Frida Kahlo is considered one of the greatest surrealist painters of

the 20th century. Her paintings are filled with graphic and

compelling panoramas of pain, self-loathing and imperfection.

She is, in fact, a disabled artist. So, by today's standards, her

work cannot be called " art. " It is occupational and emotional

therapy.

If you disagree with today's standards, as I do, then how is it that

other artists who have disabilities are not called artists? Why is

art created by people with disabilities carelessly labeled as

therapy? It's because of the misguided belief that art created by a

disabled people is therapeutic and only relevant to their recovery

and acceptance of their disability. Therefore it is not to be taken

seriously. Isn't that the most preposterous thing you've ever heard?

By today's standards, art created by people with disabilities has

connotations of being admirable, brave, special - and sort of cute.

Unless you're dead or very rich, artists with disabilities are

categorized as such and shoved into galleries that are state or

federally funded.

Mainstream galleries don't want an artist who will show up at their

opening sporting a wheelchair, an oxygen tank or a urinary catheter.

These realities are just too much for people who get the heebie-

jeebies when they encounter a disabled person.

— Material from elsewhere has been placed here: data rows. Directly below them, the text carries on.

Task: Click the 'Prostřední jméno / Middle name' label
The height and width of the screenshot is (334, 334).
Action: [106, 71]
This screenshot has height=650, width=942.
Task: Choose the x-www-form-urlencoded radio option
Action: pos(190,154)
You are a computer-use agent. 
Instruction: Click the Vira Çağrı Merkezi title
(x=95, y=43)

To admit such shallowness would be tantamount to admitting to racism

or an unusual sexual fetish. Such attitudes toward people with

disabilities is superficially shunned but inwardly understood by

those who consider themselves able-bodied, physically better-looking

and open-minded. This discrimination is much more common than

society will admit.

Disabled people paint, sculpt, draw and write about what they know -

pain, ignorance and humiliation by a world that embraces physical

beauty over every other human trait.

There's an old adage that true artists must suffer for their, art or

it isn't credible. If that's true, then artists with disabilities

are the only true artists. The rest are just posers - people who may

have suffered a bit in their past but overcame their troubles and

went on to be great artists. It's as if the idea of suffering, or a

brief bout of it, is acceptable, but an artist must be returned to

normalcy to be accepted.

Occupational therapy based on artistic expression is an avenue to

acceptance of disabilities. But artists who happen to have a

disability are primarily artists. Disability may be their muse, but

that doesn't negate their art.

Take a drive to the North 4th Art Center, if you want to see real

art. You'll see sides of humanity that will frighten, enlighten and,

most of all, engulf you. Buy a ticket to the North Fourth Theatre

and see a play with substance, meaning and laughter.

Art is the physical expression of the human psyche. It shouldn't

matter what type of body creates it.